As promised, words - taken from the tablet and not the computer - from a recent trip to paradise: The Virgin Islands - US - Coral Bay - where feral chickens, goats, pigs, and donkeys chomp up the shrubbery alongside skinny roads, where remote beaches beckon, and endless underwater kingdoms turn a landmammal such as myself into a ravished prune. Though I enjoy a good beach and furry doe-eyed creature, the nether regions of this aquamarine Caribbean are why I'm here.
A few years ago, two perhaps, you would not have convinced me to travel to such a place for the sole purpose of underwater adventuring, but six months ago, while vacationing on the big island of Hawaii, after sliding my way into the Pacific I fell in love (and I don't use that term lightly) with the quiet beneath.
Most of the time, 80% of the time, I am at ease underwater. I'm content listening to fish feed off the coral and my own hollow breath. The other 20% of time is (unfortunately) gobbled up by random fears, fear of being swept into a riptide or being impaled by a stingray, or chewed up by a shark, or something slinking up my vagina and turning me into shrimp. During these moments, my breath shortens, my muscles tense and with the strength of a budding Olympian I swim to shore. Alas.
What is it about this activity that brings so much pleasure to a girl from wherever, who oftentimes has difficulties sitting in silence for longer than 2.5 minutes, who sometimes asks random strangers to kick the breath from her lungs in order to placate heart palpitations? The weightlessness and wonder of floating amongst tiered reefs, dancing seaweed, and a fireworks display of fishes that swim in and out of my peripheries are like dreams I have always longed to have.

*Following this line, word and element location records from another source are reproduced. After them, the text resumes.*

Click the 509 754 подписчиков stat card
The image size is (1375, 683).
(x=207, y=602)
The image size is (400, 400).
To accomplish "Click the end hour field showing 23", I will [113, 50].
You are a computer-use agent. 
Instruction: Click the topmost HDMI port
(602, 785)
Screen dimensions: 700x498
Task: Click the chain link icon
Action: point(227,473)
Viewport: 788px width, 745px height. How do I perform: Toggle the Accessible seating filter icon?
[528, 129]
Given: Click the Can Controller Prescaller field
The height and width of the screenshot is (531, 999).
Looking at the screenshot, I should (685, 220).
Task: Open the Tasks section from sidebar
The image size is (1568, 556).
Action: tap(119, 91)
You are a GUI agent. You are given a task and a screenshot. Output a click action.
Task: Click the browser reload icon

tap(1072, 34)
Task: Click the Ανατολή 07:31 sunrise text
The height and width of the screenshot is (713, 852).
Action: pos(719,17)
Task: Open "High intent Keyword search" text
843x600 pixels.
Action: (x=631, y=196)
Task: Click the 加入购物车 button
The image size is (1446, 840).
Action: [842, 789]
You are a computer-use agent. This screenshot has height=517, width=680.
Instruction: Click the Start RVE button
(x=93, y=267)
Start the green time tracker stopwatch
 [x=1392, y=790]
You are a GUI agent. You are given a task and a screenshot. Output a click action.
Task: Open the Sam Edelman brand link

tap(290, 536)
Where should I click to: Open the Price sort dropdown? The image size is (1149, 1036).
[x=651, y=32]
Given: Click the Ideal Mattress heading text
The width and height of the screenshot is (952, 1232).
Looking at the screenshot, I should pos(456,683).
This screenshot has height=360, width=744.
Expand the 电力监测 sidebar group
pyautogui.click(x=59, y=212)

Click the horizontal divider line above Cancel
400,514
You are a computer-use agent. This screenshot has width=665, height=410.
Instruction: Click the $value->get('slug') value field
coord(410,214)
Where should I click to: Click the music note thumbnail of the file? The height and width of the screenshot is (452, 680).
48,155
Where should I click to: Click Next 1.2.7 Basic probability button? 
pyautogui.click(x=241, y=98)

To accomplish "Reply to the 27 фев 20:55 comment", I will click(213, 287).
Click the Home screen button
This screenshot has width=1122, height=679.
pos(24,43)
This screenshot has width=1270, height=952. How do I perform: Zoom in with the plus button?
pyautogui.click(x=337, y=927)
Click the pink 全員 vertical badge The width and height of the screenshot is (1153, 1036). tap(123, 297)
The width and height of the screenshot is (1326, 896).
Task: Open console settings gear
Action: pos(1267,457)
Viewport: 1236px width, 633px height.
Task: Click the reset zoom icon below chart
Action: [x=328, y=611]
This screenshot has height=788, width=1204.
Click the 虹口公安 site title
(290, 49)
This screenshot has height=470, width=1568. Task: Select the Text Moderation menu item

There are people who claim to fly in their dreams. They hover and spin and barely hit the ground only to come up again to win and claim the air as their own. I'm not one of these people. No, though my dreams are often bizarre and fascinating enough to keep my slumbering eyes twitching, I never dream in flight. And so, to me floating around as the sun bounces it's flirtatious light into watery crevices is the closest I have come to wings.